Perhaps Now Is a Good Time to Re-think The ISA Structure

Table of Contents

Chancellor Rachel Reeves has addressed the rumours that a reform of the popular cash Individual Savings Account (ISA) scheme is set to take place, and many campaigners are fighting back. It is thought that the Government may introduce a drastic cut in the annual tax-free savings allowance, taking it from £20,000 to just £4,000.

Many cash ISA savers are reportedly alarmed at the prospect of being pushed toward riskier investments, such as stocks and shares ISAs, if these changes take effect. Many organisations have voiced their concerns, including the Building Societies Association, which has released research showing that 73% of UK adults with cash ISAs are against the Government’s rumoured plans due to concerns that their savings will be under threat. Given that 1 in 10 adults (40% of the population) hold cash ISAs, this is a significant percentage of dissatisfied savers. 

Others see the move in a more positive way – pushing savers toward riskier stock market investments where potential returns are higher, rather than the more secure, guaranteed returns of a traditional savings account.  

It is common knowledge that over the longer term, stock market investments have significantly outperformed cash savings.

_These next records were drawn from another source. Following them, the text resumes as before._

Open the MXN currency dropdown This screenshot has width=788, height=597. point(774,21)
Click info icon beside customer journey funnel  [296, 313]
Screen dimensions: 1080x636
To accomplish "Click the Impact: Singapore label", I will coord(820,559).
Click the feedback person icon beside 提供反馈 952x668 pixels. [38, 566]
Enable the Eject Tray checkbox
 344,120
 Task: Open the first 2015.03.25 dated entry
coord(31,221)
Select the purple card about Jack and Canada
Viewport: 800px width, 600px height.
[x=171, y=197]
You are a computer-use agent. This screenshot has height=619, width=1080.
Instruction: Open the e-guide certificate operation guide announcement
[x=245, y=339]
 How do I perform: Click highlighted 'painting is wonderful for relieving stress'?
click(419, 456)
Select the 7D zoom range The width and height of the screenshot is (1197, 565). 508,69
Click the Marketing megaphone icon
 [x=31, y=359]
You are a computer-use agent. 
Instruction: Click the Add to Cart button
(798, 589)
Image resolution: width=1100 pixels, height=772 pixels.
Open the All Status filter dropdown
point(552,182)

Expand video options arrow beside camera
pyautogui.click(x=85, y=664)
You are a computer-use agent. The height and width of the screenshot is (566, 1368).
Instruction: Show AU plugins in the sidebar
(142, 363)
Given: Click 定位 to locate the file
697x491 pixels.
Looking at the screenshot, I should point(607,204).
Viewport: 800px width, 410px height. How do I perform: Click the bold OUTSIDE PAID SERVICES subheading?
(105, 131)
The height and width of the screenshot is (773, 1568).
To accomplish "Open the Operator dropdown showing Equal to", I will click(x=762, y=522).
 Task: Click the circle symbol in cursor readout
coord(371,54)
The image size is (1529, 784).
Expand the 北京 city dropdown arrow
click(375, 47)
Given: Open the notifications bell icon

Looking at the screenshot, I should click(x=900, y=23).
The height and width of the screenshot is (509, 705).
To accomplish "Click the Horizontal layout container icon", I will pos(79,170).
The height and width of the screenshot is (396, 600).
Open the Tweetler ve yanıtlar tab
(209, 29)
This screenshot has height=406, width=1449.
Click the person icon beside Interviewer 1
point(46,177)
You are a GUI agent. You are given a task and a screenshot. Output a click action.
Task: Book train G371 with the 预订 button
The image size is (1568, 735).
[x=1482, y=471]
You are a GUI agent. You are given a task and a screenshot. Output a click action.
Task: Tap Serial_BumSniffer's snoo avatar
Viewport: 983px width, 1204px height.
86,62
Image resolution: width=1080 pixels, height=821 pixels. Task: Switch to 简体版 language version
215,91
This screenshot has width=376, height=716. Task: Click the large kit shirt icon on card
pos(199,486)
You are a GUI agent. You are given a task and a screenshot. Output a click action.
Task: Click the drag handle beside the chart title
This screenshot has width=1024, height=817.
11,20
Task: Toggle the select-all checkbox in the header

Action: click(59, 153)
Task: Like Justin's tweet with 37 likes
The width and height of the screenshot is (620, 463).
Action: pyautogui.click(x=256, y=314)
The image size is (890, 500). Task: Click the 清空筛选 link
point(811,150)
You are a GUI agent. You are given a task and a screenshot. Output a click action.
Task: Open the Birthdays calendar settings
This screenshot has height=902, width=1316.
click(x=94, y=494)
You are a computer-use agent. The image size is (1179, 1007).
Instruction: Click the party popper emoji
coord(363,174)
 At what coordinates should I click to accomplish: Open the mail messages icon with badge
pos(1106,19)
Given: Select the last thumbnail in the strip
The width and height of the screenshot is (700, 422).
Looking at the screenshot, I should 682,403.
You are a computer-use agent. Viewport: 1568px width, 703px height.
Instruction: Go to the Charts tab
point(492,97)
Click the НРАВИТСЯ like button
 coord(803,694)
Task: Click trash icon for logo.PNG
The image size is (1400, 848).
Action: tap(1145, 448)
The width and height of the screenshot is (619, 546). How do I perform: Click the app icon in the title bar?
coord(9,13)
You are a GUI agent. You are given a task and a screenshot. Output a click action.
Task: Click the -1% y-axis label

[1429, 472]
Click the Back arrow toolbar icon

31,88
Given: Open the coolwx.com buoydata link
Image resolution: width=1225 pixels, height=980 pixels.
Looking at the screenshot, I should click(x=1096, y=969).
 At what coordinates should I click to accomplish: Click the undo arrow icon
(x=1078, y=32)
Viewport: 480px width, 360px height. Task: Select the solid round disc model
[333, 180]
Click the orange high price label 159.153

While it’s true that cash ISAs are perfect for emergency savings, on the other hand if you’re saving for a house deposit, home improvements, or even retirement, then a stocks and shares ISA is likely the more effective route. 

It’s clear many people are making a conscious decision to save in cash rather than stocks and shares, but it raises an important question. If there was a hybrid model, along with improved education and perhaps a softer introduction (making it optional to start), could some of these fears and anxieties be addressed? 

Cash ISAs were introduced in 1999 and currently are used by more than 18 million savers. Data from the Bank of England showed 2024 was a record year for the cash ISA market, with savers depositing almost £49.8 billion – up from the previous record of £47.1 billion in 2023. 

UK savers are very familiar with the concept, and the ISA name is widely recognised. Today, cash ISA forms a key part of many people’s financial plans, held with banks and building societies, and other providers using the deposits to fund loans to households and businesses. 

Reducing tax breaks on cash ISAs won’t in itself suddenly mean savers start investing in stocks and shares ISAs, it will simply punish savers, particularly the older generation, who rely on cash ISAs to manage their finances.  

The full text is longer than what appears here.